Jobs.
**A)** Reproduce verbatim the portion of the commentary on American debt and weapons stockpiles that begins with the words containing "As I write, Vladimir" and ends with "acquire nuclear weapons.".
**B)** Extend the commentary on American debt and weapons stockpiles, beginning immediately after its final sentence.

Johnny Mercer told us to “ac-cent-tchu-ate the positive.” Doubtless, from the perspective of psychological health, that is good advice. But that affirmative policy — basically, an exhortation to cheerfulness — is not quite the same as optimism, which was Dr. Pangloss’s folly.

As I write, the United States is some $32 trillion in debt. And that inconceivable sum, as pundits are quick to remind us, includes only the federal debt, the money we’ve borrowed or printed in order to continue living beyond our means. It does not include all the money we have promised to pay out in the near future. Those “unfunded liabilities” nudge the total up to something like $150 trillion.

But who’s counting? I think it was the political philosopher James Burnham who observed that where there is no solution, there is no problem. I suppose that can be read in a positive, Alfred E. Neuman sort of way.

But most of us understand that there are plenty of things whose thorny, problematic, unpleasant natures are not neutralized because they have no solution. Burnham’s point — part of it, anyway — was that there is no use in fretting about inevitable evils. If they are truly inevitable, they will come no matter what we do. But that commendably stoic attitude can easily shade into defeatism, something else Johnny Mercer would have cautioned against.

Many historians of the Great War point out how clement and welcoming the summer of 1914 was. Canny observers could see political storm clouds gathering on the horizon, but they seemed to be offset by the merry weather and that sensation of animal complacency that longstanding, unbesieged prosperity encourages.

As I write, Vladimir Putin and Xi Jinping, the leaders of Russia and China, have just met in Moscow in a public festival of anti-American good feeling. The Saudis are making nice with Iran, which is eagerly pursuing its program to acquire nuclear weapons.

And speaking of weapons, the United States seems to have given away huge swaths of its own stockpiles. According to one report, as winter ended, more than a million rounds of 155 mm howitzer ammunition, 8,500 Javelin anti-tank missiles, 32,000 anti-tank missiles of other types, 5,200 Excalibur precision 155 mm howitzer rounds and 1,600 Stinger anti-aircraft systems, among many other munitions, had been sent free of charge to Ukraine to aid in its battle against Russia.

This has left the United States with a weapons cupboard whose store is variously described as “uncomfortably low,” “insufficient,” “precarious” and “dangerous.” This is doubtless something that China, looking anew and longingly at Taiwan, has noticed.

Data shown.
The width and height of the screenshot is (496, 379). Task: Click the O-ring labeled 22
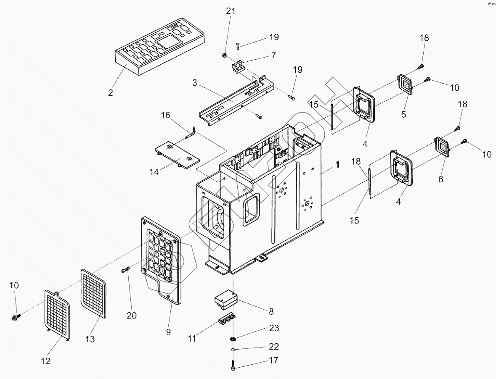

The replies.
**A)**
As I write, Vladimir Putin and Xi Jinping, the leaders of Russia and China, have just met in Moscow in a public festival of anti-American good feeling. The Saudis are making nice with Iran, which is eagerly pursuing its program to acquire nuclear weapons.

**B)**
On the bright side, the Pentagon has taken steps to assure that American military personnel be addressed by their preferred pronouns and to provide service members a process through which “they may transition gender while serving.” The army may be unprepared to go to war on an actual battlefield, but at least the battle against what Mark Milley, chairman of the Joint Chiefs of Staff, called “white rage” is proceeding apace.

An Englishman’s mind may work best when it is almost too late. But as Aristotle pointed out in the Nicomachean Ethics, one can act in such a way that it is no longer possible to choose the right course of action. “When once you have thrown a stone, you cannot just will it to return.”

At his rally in Waco, Texas, at the end of March, Donald Trump said that he had recently been asked, “Who’s our biggest threat? Is it China? Is it Russia?” “No,” Trump answered, “our biggest threat are high-level politicians that work in the United States government.” Some people thought that hyperbolic, if not faintly unpatriotic.

I suspect that Trump was right. In 1940, George Orwell put the point with his customary aplomb. “For two hundred years,” Orwell wrote in “Notes on the Way,” “we had sawed and sawed and sawed at the branch we were sitting on. And in the end, much more suddenly than anyone had foreseen, our efforts were rewarded, and down we came. But unfortunately there had been a little mistake. The thing at the bottom was not a bed of roses after all, it was a cesspool full of barbed wire.”

Sometimes, alas, it really is too late.